WHAT TO PRODUCE => Start at the line in the entries below that contains "Instruction: Open the Аптечка medkit slot", stop at the line that contains "Viewport: 868px width, 393px height.", and output exactly the lines in that span, both ends included.

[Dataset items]
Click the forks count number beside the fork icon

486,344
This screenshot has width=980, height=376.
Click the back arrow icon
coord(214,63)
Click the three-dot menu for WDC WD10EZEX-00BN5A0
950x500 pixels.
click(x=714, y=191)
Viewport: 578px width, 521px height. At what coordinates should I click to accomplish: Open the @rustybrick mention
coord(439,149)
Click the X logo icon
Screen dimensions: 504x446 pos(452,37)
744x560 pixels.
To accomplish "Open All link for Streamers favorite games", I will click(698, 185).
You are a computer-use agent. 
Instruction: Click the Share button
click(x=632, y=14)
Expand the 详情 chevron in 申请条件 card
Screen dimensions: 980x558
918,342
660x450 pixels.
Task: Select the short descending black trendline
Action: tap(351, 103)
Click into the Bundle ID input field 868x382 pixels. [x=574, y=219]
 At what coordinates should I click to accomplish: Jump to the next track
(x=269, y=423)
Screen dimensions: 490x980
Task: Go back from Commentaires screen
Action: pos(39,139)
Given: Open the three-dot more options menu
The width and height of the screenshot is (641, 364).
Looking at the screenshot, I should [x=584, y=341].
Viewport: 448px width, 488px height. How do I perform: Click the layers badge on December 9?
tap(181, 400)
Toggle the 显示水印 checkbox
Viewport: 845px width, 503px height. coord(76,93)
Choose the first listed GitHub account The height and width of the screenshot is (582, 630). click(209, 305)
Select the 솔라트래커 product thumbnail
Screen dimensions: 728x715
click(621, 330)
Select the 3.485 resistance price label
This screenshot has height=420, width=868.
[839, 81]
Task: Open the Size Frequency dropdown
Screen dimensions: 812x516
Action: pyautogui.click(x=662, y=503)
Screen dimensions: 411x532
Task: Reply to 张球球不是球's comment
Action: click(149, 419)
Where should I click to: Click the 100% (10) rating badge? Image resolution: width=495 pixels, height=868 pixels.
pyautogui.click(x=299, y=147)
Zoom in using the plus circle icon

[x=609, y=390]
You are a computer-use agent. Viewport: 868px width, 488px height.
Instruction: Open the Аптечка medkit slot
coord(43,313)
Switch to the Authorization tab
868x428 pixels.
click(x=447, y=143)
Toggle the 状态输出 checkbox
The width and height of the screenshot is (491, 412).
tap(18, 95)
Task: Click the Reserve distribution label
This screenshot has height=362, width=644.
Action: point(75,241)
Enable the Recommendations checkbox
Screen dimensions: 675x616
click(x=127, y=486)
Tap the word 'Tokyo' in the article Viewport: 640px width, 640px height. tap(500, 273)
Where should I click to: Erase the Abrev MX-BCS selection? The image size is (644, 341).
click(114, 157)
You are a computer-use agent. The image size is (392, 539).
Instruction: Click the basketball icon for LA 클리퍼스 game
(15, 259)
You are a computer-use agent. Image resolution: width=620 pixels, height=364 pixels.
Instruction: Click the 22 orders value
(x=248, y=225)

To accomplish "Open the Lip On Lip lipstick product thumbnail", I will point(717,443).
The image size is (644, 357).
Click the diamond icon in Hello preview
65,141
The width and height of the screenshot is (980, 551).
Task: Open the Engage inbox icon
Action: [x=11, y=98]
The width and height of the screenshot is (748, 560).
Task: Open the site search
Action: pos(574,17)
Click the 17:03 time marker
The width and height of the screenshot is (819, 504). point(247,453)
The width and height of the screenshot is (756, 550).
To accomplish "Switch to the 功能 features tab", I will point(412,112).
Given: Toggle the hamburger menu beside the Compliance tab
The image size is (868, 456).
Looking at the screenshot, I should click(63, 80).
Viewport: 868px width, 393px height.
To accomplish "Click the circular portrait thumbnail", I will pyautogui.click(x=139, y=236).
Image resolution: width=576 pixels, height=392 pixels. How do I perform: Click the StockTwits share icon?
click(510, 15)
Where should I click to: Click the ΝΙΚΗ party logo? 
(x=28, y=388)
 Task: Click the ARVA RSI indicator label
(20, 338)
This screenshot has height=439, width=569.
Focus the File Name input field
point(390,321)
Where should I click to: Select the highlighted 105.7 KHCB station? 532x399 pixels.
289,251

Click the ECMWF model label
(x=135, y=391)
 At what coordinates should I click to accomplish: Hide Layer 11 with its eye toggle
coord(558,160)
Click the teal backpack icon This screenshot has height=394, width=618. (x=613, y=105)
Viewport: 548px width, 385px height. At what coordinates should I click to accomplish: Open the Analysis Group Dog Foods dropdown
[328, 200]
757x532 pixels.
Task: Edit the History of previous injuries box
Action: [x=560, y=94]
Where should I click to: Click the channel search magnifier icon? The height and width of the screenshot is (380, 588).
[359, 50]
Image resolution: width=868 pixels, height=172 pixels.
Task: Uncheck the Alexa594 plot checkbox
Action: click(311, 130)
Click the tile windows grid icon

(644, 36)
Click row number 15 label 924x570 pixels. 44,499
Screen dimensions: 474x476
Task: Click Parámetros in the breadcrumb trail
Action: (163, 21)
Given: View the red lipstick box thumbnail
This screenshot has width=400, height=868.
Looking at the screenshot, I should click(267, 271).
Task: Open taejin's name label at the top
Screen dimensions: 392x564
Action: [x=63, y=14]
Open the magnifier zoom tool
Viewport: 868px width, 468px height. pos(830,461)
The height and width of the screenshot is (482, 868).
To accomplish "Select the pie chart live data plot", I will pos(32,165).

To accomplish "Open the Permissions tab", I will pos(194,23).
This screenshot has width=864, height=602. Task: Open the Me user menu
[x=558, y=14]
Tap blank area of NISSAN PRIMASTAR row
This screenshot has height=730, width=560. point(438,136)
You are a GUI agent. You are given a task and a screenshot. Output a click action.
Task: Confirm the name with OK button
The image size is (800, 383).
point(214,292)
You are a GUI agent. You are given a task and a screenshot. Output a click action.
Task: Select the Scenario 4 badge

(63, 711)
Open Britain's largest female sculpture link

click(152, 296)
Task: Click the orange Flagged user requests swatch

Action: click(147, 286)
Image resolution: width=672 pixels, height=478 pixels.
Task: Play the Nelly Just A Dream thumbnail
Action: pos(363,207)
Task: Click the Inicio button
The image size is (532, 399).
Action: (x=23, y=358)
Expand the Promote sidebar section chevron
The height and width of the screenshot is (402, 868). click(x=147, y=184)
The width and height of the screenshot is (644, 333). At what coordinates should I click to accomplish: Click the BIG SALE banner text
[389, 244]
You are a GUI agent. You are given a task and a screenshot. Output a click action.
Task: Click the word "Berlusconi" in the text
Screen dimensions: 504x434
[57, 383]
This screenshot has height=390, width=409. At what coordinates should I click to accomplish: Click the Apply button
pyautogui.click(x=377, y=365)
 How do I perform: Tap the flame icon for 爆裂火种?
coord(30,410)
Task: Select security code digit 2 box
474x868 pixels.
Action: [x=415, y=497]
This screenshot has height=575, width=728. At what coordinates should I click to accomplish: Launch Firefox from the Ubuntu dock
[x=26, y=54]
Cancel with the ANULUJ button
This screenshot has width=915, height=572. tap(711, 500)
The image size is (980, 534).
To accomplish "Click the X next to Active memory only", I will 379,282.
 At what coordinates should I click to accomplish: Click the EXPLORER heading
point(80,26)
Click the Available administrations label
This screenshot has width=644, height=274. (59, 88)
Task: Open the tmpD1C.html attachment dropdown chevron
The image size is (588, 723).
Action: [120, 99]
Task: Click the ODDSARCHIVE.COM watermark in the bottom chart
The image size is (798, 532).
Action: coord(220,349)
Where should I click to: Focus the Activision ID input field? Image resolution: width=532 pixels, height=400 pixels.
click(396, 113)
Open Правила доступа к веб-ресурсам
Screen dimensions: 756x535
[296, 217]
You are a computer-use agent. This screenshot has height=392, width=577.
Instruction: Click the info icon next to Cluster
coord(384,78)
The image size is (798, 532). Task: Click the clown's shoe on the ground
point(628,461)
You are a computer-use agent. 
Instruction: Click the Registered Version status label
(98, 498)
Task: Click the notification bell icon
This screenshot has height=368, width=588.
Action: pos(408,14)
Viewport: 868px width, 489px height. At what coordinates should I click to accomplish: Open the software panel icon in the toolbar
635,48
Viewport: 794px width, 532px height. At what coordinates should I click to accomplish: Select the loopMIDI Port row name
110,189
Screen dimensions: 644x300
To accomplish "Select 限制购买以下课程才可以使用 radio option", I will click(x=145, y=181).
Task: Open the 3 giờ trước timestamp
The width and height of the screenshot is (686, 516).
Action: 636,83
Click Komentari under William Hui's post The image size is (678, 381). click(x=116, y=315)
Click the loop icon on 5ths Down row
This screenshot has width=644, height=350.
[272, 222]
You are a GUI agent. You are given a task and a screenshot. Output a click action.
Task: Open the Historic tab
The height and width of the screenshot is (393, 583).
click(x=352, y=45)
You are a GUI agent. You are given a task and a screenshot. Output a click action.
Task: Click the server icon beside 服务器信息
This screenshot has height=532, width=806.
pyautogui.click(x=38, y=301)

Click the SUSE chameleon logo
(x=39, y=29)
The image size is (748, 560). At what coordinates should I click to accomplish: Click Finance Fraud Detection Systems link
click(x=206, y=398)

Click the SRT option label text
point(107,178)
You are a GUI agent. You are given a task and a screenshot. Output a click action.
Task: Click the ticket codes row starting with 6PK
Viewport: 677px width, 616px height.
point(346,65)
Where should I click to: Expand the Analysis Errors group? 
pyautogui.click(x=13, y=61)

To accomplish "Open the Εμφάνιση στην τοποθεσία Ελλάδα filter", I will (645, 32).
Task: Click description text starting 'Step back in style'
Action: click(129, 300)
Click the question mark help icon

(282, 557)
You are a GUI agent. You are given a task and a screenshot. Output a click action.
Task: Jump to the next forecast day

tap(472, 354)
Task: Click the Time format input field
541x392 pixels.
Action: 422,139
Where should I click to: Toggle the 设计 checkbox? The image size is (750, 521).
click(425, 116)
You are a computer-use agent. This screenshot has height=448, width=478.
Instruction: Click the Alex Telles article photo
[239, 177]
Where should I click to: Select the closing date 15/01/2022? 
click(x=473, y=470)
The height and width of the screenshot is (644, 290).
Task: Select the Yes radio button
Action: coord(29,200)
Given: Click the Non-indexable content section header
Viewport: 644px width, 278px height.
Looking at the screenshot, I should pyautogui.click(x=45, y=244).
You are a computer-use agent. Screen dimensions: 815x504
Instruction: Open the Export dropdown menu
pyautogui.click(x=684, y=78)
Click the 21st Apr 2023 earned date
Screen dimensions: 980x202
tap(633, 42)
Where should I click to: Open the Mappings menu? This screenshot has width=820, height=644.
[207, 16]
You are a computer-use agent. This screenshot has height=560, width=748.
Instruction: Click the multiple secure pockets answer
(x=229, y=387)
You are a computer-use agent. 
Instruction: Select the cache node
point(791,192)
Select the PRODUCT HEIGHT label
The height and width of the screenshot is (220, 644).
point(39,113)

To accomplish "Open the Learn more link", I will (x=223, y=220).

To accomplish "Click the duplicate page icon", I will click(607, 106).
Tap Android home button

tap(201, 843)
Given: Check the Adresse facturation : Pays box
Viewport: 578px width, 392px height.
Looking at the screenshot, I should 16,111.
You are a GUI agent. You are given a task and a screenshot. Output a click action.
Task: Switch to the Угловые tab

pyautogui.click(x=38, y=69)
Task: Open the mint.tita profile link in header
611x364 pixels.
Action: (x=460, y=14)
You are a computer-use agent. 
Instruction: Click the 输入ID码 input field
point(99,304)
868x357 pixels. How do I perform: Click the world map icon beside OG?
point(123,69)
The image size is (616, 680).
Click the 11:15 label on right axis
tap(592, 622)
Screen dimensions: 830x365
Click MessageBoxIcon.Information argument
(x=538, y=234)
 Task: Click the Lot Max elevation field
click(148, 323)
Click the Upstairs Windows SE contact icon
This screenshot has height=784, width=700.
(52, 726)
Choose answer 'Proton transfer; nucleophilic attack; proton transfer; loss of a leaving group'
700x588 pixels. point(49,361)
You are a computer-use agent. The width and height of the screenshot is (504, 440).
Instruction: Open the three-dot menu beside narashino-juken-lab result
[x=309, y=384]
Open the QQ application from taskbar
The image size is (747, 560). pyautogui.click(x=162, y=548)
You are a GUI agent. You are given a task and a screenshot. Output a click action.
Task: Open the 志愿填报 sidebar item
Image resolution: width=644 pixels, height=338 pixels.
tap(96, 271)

SOLUTION FOR THIS TASK =>
Instruction: Open the Аптечка medkit slot
coord(43,313)
Switch to the Authorization tab
868x428 pixels.
click(x=447, y=143)
Toggle the 状态输出 checkbox
The width and height of the screenshot is (491, 412).
tap(18, 95)
Task: Click the Reserve distribution label
This screenshot has height=362, width=644.
Action: point(75,241)
Enable the Recommendations checkbox
Screen dimensions: 675x616
click(x=127, y=486)
Tap the word 'Tokyo' in the article Viewport: 640px width, 640px height. tap(500, 273)
Where should I click to: Erase the Abrev MX-BCS selection? The image size is (644, 341).
click(114, 157)
You are a computer-use agent. The image size is (392, 539).
Instruction: Click the basketball icon for LA 클리퍼스 game
(15, 259)
You are a computer-use agent. Image resolution: width=620 pixels, height=364 pixels.
Instruction: Click the 22 orders value
(x=248, y=225)

To accomplish "Open the Lip On Lip lipstick product thumbnail", I will point(717,443).
The image size is (644, 357).
Click the diamond icon in Hello preview
65,141
The width and height of the screenshot is (980, 551).
Task: Open the Engage inbox icon
Action: [x=11, y=98]
The width and height of the screenshot is (748, 560).
Task: Open the site search
Action: pos(574,17)
Click the 17:03 time marker
The width and height of the screenshot is (819, 504). point(247,453)
The width and height of the screenshot is (756, 550).
To accomplish "Switch to the 功能 features tab", I will point(412,112).
Given: Toggle the hamburger menu beside the Compliance tab
The image size is (868, 456).
Looking at the screenshot, I should click(63, 80).
Viewport: 868px width, 393px height.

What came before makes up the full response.